WORK REQUIRED. In the travel account, what did the group agree the witchetty grub cooked on hot coals tasted like?

SOURCE DOCUMENT.

The humidity had seriously dropped off, as we were well inland, so our morning on the water was most pleasant.
The cruise broke for lunch and a swim in a tranquil waterfall plunge pool. The top end being crocodile country, we hadn't swum in anything other than hostel pools for some time. Although the plunge pool was safe for swimming, according to our guides, Andy did actually spot a pair of eyes watching us from the shallows at one end of the pool. When we got out for a better look, it turned out to be a wee baby croc of about 75cm, which had probably plunged over the waterfall from the marshland above!
The road then turned south for 700km between Katherine and Tenant Creek. Somewhere between the two the country dried out, becoming a sparse scrub-land. Tenant Creek is considered to lie in the dry “centre” rather than the seasonally wet “top end”. Temperatures were low enough here at night that we reverted to camping in Edna. The highlight of our 12 hours in Tenant Creek was most definitely the nightly show put on in our campground by “Jimmy Hooker the bush-tucker man”. For the princely sum of $3 each, we were treated to poetry and bush-tucker prepared by Jimmy: one of those indestructible old-timers who has worked this impossible terrain as miner, farm-hand and miscellaneous for more than half a century. That night the bush-tucker special was witchetty grub cooked on hot coals – the consensus was that it tasted like fried egg!
Heading 700km east from Tenant Creek, we arrived in Mount Isa, Queensland. I have approximately nothing to say about this charmless industrial town. We over-nighted there before driving 500km north to peaceful Normanton. After a night there, we headed 650km east to the Atherton Tablelands, where out transcontinental dash came to an end just 50km from the east coast in delightfully cool tropical rainforest. The photo shows the “curtain fig” - one of the more spectacular examples of the omnipresent strangler figs in the rainforest.

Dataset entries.
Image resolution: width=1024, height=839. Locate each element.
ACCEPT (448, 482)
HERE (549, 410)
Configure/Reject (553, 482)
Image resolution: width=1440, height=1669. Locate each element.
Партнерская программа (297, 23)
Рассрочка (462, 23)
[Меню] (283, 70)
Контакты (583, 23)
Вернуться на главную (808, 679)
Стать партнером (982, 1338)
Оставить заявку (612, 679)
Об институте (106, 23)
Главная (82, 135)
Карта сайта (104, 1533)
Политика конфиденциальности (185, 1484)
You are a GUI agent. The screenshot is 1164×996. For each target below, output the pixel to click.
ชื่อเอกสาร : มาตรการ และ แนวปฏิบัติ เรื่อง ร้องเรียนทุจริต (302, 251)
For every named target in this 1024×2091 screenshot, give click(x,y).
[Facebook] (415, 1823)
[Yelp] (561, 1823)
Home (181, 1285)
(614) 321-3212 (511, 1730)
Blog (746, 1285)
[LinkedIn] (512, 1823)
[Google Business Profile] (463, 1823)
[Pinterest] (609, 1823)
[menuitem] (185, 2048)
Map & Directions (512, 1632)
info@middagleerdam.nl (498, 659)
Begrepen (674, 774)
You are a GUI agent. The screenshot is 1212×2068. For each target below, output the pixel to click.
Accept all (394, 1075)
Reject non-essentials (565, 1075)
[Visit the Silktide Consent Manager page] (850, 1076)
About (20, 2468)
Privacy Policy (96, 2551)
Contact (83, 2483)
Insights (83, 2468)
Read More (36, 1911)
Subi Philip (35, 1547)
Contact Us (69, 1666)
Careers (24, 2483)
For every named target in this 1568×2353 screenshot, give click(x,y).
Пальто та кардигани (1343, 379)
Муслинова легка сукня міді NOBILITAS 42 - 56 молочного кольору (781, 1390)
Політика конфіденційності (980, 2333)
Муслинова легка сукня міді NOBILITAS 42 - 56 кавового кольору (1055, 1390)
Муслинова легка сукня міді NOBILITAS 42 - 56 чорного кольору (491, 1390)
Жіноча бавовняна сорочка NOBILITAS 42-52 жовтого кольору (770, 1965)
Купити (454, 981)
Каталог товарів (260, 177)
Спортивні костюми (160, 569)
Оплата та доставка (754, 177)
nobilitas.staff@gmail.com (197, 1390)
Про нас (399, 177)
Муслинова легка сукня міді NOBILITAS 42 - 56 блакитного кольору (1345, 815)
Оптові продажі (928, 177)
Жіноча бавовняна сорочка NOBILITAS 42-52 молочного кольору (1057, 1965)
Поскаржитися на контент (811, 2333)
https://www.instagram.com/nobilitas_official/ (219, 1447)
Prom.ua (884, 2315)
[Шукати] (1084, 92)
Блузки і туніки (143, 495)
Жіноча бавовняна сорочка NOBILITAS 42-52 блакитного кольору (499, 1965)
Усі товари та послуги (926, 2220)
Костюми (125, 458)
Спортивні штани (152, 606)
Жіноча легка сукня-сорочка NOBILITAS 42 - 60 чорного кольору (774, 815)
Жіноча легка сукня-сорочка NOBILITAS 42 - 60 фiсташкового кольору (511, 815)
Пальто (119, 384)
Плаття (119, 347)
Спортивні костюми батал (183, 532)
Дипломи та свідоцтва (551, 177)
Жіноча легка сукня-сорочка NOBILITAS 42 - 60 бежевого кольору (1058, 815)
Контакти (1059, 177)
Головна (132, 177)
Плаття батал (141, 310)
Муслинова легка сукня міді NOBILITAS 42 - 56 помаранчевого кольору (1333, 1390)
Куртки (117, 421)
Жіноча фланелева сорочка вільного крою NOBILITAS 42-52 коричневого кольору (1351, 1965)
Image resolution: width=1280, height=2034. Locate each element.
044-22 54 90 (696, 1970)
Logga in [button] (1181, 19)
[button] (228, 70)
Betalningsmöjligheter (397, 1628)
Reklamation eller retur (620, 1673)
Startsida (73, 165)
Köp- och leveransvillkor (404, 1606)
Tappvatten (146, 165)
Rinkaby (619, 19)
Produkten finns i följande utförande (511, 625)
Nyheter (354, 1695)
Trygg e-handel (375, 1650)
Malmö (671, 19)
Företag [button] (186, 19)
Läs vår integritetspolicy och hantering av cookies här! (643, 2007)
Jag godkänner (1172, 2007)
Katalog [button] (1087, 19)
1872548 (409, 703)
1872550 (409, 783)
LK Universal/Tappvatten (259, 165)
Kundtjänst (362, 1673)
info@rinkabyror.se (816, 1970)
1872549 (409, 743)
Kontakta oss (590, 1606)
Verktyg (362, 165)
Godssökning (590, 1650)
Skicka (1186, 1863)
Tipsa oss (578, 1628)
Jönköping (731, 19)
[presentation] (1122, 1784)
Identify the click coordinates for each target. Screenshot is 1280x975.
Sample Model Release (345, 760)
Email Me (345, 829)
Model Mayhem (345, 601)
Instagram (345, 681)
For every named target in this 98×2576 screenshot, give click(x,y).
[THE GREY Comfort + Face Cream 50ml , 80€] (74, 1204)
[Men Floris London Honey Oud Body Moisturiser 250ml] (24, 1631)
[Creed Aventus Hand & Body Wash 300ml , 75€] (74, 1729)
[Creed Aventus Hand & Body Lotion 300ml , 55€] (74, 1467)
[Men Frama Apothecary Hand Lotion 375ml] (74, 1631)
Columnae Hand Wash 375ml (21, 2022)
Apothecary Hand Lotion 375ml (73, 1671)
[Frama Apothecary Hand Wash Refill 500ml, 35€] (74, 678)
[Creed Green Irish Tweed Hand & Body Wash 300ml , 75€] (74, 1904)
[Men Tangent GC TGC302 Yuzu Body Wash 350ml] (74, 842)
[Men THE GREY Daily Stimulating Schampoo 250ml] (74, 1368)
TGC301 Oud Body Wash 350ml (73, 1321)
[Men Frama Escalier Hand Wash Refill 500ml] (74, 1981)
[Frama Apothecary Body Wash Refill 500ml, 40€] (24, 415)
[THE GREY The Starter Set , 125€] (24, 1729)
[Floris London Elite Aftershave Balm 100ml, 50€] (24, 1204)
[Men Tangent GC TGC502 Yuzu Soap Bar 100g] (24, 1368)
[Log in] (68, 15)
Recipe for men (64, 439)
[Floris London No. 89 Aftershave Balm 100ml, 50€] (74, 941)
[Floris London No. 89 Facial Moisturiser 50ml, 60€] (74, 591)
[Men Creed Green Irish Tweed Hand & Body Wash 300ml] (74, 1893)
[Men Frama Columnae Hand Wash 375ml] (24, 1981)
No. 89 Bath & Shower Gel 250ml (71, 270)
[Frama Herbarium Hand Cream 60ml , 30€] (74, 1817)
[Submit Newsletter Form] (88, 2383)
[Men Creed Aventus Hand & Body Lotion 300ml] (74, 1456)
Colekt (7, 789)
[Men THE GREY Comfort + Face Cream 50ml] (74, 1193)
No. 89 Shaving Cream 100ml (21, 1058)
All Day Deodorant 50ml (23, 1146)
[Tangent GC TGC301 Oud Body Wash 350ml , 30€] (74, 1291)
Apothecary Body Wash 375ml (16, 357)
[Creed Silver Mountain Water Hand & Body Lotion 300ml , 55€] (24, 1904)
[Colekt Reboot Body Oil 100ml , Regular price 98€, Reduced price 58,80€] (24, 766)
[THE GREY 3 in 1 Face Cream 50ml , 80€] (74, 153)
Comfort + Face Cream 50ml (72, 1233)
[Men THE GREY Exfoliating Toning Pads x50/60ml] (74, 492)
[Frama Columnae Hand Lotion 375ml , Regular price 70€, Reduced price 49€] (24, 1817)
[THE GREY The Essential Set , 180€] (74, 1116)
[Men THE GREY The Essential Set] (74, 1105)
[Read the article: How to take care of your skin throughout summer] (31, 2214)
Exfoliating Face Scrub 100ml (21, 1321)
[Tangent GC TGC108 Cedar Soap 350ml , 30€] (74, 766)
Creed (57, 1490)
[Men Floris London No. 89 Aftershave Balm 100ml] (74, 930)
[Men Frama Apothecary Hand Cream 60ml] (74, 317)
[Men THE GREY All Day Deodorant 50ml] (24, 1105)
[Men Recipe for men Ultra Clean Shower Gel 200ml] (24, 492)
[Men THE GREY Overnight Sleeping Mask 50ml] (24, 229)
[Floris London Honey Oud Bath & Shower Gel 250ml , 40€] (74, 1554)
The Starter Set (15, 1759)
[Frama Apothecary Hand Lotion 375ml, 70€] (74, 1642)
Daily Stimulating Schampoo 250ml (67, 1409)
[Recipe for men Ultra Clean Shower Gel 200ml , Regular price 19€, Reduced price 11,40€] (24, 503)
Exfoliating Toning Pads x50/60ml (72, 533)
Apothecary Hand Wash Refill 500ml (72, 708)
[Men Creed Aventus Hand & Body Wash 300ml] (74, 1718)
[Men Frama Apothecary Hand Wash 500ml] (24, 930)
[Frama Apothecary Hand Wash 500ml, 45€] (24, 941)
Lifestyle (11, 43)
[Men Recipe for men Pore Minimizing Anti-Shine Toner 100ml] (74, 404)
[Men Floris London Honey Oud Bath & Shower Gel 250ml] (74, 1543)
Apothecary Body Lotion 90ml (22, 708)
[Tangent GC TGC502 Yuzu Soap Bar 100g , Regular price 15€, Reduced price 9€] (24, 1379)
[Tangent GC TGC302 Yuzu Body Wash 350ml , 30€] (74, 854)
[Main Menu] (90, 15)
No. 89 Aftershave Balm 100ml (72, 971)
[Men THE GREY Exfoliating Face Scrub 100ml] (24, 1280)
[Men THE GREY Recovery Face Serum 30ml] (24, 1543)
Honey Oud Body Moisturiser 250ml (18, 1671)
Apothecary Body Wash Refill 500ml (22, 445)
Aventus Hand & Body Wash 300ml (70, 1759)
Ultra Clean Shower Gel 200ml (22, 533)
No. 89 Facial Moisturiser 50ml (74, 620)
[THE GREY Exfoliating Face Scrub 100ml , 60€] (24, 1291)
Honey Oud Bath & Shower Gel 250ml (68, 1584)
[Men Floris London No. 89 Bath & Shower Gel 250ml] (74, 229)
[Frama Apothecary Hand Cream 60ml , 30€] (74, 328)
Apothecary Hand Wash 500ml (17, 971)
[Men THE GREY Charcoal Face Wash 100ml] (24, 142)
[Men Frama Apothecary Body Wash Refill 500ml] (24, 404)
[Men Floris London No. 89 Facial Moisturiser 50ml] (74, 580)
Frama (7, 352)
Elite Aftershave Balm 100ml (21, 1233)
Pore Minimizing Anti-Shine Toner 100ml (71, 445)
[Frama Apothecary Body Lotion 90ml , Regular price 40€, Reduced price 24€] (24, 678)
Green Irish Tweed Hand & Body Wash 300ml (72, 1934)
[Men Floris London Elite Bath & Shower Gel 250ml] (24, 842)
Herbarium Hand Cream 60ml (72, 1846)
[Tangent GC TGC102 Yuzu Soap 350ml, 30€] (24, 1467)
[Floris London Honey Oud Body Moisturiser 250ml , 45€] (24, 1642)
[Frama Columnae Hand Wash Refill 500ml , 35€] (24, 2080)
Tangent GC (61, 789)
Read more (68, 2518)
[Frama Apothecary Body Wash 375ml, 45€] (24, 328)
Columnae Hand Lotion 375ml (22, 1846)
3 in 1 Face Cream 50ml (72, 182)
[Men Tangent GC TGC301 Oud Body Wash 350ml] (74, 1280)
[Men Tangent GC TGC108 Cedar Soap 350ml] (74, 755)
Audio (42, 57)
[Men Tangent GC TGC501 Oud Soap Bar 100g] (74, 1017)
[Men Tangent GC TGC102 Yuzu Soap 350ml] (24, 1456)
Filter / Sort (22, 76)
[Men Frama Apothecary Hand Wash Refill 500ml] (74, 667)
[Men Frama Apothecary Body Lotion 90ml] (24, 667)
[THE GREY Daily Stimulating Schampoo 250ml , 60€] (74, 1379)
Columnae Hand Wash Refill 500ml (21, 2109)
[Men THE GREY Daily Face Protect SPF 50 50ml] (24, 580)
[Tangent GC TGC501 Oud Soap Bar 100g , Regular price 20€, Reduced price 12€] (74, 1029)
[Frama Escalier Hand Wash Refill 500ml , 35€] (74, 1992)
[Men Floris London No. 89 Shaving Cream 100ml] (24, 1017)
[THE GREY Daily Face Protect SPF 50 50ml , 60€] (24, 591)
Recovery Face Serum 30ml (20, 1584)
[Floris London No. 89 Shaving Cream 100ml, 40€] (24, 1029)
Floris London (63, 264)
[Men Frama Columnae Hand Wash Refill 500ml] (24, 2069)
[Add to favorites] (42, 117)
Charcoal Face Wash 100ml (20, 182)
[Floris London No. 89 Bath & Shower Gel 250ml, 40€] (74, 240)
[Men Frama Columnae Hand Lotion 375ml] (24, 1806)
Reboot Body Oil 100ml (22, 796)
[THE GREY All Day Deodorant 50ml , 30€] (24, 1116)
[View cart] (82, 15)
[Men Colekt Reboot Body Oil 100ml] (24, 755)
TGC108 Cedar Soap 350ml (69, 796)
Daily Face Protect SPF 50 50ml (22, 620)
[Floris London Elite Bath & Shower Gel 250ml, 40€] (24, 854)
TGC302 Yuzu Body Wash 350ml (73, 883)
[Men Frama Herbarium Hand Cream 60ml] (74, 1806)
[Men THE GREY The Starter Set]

OUTPUT OF THE EXERCISE. The consensus was that it tasted like fried egg.